Além do ensino fundamental, outras modalidades também são contempladas. Os educadores da educação infantil, indígena, do campo, jovens e adultos e estudantes especiais recebem atendimento e orientação pedagógica e participam de cursos, palestras e seminários. A carga horária de formação continuada desde fevereiro oferecida e em andamento é de aproximadamente 2.400 horas.
Além disso, existem os programas Mais Educação, Jornal e Educação de O Progresso, Projeto Cidade Educadora e Pró-Letramento que auxiliam no processo de leitura, de alfabetização e comunitária.

Corte de 10% do adicional do PAE (Programa de Acompanhamento Escolar)
O Inciso I do artigo 40 da Lei Complementar nº 118/2007 determina o pagamento de 10% de Adicional de Alfabetização ao professor que estiver atuando no 1º e 2º ano, na sala de aula. Para esses professores não houve corte. Portanto, a administração municipal está apenas cumprindo a lei.

Retirada dos professores com capacitação em educação especial das salas de aula
A presença do professor de apoio em salas de aula onde existem alunos com deficiência foi definida sem um estudo comprovando tal necessidade. Já um levantamento técnico realizado pela atual gestão constatou que essa necessidade existe apenas em alguns casos. Nesses casos, foi mantido o professor específico para esses alunos.
O que a Educação Municipal tem feito é cumprir a Lei, assegurando, quando necessário, serviços de apoio especializado na escola regular, nos termos do art. 58, § 1º da Lei 9394. Assim, em todas as salas de aula, onde há estudante com deficiências mental, física, auditiva, transtornos globais do desenvolvimento (TGD) ou múltiplas deficiências comprovadas, existe a figura do apoio para o professor, sendo que este apoio não substitui o professor no que diz respeito ao aprendizado do aluno. O aprendizado desse aluno é responsabilidade única e exclusiva do professor regente da sala.
Um outro direito garantido pela legislação federal é de oferecer atendimento com atividades específicas às deficiências em salas multifuncionais, no período oposto de estudo. Dourados possui 7 salas em funcionamento e 19 em fase de implantação.
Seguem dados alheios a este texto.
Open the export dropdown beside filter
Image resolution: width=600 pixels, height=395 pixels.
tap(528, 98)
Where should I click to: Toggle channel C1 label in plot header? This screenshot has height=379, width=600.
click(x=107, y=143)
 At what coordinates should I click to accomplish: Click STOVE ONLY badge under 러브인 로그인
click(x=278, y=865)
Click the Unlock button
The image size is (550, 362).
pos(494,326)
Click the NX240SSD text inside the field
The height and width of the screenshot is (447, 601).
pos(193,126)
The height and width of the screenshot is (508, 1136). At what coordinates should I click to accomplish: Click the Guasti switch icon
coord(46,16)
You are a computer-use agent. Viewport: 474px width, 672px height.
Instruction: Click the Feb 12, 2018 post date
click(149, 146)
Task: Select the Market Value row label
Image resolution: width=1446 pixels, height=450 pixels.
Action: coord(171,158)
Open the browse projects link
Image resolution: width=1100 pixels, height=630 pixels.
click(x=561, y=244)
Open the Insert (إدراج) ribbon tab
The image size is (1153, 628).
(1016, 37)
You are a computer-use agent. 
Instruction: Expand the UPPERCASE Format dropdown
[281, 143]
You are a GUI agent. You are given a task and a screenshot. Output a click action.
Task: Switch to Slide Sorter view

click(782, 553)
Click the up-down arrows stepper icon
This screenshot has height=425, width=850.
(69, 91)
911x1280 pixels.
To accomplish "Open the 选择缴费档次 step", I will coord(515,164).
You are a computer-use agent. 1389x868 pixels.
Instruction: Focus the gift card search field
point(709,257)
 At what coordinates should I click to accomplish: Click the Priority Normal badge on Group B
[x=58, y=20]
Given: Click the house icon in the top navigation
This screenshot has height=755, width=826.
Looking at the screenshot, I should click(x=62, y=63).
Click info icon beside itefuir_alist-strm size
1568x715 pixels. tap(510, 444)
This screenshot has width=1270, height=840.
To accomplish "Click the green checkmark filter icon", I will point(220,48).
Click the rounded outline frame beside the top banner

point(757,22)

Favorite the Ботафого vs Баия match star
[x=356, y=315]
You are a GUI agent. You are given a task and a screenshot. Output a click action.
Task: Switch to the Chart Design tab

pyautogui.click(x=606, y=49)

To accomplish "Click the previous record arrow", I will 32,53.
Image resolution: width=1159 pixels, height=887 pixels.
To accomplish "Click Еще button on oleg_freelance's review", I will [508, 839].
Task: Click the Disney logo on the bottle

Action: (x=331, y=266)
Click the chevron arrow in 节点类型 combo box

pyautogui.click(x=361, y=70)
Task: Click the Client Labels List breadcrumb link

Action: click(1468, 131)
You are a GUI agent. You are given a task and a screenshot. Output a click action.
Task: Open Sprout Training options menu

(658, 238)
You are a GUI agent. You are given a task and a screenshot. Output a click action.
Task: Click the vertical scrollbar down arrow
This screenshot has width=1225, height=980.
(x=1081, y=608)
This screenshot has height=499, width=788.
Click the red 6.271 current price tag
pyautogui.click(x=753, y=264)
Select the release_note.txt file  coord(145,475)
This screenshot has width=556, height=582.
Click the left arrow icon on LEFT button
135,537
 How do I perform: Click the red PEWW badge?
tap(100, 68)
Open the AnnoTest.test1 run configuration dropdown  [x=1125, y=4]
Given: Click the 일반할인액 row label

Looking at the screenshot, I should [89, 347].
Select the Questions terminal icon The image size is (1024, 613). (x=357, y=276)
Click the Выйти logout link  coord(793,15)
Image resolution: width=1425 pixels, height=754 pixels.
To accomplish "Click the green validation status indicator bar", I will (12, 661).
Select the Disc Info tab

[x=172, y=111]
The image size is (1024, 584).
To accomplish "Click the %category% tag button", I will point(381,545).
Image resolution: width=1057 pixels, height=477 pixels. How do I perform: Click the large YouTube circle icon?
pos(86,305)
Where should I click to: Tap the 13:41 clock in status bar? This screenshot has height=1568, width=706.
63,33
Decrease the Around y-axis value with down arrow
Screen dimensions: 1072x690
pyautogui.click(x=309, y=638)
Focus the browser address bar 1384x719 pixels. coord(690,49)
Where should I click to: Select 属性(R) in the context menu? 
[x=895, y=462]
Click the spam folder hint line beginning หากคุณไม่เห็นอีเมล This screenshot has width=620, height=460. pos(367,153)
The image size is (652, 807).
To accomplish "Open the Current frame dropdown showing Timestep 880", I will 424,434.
Queda da qualidade da merenda escolar
O dinheiro da merenda é depositado pela prefeitura diretamente para a APM (Associação de Pais e Mestres) de cada escola. A aplicação dos recursos é fiscalizada pelo CAE (Conselho de Alimentação Escolar). Não existe nenhum atraso no repasse do convênio e a Semed tem confiança plena na administração desses recursos, feita pela respectiva comunidade escolar.
A atual administração aumentou em 50% a contrapartida do município para a merenda escolar. A Rede Municipal de Ensino é pioneira na implantação do arroz fortificado na merenda escolar. A Educação não tem nenhuma reclamação de pais de alunos sobre a queda da qualidade da merenda, apontada pelo Sindicato. Fazer especulações sobre a aplicação desses recursos é levantar suspeita sobre a gestão de cada escola.